Things have improved for McKenzie over the past month. Since Feb. 9, he has four goals and 12 points in 12 games.
A Mutual Admiration Between Player and Coach
Head coach Rocky Thompson is a huge fan of McKenzie and is proud of how hard he has worked to find his offensive game again, late in the season.
“A ton,” Thompson replied when asked how much McKenzie brings to this team. “His leadership, his experience and his stick-to-itiveness. He was fighting for a bit there. His production, to his standards, wasn’t where it has been in the past, but he’s been working really hard at it.
“He’s been putting in a lot of time after practice. (Assistant coach) Chris Dennis has been working with him on skills stuff and he’s starting to feel good about his game again. When you start to get confidence – and I think confidence always comes from an understanding of what needs to be done; a good day’s work – then you start to feel better about yourself and things begin to snowball in the right direction. He’s doing it and he’s being rewarded.”
McKenzie has enjoyed his first season, not only because of the youth and excitement in the locker room but also because of Thompson. The former defenseman and veteran of 556 career AHL games, is in his second season behind the Chicago bench.

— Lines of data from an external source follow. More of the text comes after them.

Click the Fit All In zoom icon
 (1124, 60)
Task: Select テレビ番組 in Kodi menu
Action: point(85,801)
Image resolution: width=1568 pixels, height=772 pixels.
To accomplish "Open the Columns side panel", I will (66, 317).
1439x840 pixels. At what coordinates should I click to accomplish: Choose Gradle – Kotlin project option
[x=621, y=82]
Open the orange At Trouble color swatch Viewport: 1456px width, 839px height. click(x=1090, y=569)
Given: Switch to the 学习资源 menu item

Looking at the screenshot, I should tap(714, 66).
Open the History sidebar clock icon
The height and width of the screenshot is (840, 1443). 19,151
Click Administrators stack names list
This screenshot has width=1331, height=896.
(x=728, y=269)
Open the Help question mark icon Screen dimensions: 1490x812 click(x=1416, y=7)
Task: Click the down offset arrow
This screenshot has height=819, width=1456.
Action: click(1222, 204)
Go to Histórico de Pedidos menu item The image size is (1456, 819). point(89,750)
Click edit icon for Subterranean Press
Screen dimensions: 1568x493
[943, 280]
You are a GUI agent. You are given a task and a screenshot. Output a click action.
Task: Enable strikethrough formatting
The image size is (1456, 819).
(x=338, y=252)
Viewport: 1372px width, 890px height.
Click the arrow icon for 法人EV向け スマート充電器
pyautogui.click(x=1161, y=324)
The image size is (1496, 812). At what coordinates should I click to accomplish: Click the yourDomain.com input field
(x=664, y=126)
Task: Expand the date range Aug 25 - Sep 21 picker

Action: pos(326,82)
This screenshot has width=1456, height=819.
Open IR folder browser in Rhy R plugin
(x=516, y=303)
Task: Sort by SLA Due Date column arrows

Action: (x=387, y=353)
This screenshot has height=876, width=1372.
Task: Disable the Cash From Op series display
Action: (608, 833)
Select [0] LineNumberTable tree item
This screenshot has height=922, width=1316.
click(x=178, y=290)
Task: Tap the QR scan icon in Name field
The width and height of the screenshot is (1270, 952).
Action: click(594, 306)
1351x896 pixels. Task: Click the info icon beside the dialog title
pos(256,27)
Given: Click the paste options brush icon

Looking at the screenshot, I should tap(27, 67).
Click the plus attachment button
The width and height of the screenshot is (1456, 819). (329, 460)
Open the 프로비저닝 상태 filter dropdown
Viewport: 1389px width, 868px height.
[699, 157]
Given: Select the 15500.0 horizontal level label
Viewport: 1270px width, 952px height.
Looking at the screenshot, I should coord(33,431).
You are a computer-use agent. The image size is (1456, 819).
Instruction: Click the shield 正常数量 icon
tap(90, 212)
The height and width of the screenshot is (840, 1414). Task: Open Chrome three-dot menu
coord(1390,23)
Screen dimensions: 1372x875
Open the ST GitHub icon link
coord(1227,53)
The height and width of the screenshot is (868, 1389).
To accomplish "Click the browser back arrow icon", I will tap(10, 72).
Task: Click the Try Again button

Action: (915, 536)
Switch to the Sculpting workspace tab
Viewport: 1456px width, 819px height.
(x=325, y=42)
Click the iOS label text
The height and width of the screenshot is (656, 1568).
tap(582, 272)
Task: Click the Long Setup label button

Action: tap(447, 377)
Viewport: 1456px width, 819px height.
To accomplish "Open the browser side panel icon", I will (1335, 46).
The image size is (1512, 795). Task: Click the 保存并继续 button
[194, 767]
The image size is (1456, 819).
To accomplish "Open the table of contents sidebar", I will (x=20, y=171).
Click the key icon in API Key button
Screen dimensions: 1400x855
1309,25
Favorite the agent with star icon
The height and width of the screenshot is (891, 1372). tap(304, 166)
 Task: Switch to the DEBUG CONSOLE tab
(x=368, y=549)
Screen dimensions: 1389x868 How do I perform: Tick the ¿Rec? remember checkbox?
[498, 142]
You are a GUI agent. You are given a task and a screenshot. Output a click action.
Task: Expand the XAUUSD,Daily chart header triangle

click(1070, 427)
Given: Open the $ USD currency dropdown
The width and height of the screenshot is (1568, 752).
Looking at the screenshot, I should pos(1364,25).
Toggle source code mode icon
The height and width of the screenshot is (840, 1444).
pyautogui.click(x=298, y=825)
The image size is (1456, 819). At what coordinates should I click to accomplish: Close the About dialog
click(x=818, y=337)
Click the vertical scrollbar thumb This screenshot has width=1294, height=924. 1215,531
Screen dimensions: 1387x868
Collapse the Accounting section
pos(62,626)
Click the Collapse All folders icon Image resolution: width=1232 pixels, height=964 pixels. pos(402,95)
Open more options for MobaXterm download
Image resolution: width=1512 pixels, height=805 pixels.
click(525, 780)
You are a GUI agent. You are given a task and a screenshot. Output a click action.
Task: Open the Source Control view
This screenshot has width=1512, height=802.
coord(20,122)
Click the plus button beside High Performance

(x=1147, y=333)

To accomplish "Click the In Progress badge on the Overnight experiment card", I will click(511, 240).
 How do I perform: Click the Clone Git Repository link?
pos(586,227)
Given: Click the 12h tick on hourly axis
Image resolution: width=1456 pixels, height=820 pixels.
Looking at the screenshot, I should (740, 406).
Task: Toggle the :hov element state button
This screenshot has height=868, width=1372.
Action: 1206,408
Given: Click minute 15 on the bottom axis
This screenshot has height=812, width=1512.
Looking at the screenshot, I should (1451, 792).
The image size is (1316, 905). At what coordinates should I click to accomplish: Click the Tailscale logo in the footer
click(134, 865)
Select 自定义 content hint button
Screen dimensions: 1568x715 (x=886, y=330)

He has been a great fit with the Wolves and the results speak for themselves.
“It’s great playing for him,” McKenzie said of Thompson. “You can tell what kind of player he was when you play for him because he really cares about the team. Everything is about the team with him. But, at the same time, he’ll push guys.
He’s been awesome with us, pushing us when he can and knowing what to do. I think that’s helped, not only with winning games but also with how much some of these guys have improved throughout the year.”
The Wolves enter this weekend tied for first place in the AHL’s Central Division with 18 games left on the schedule. If Chicago is going to go deep into the Calder Cup playoffs this spring, you can bet McKenzie will be a big part of it.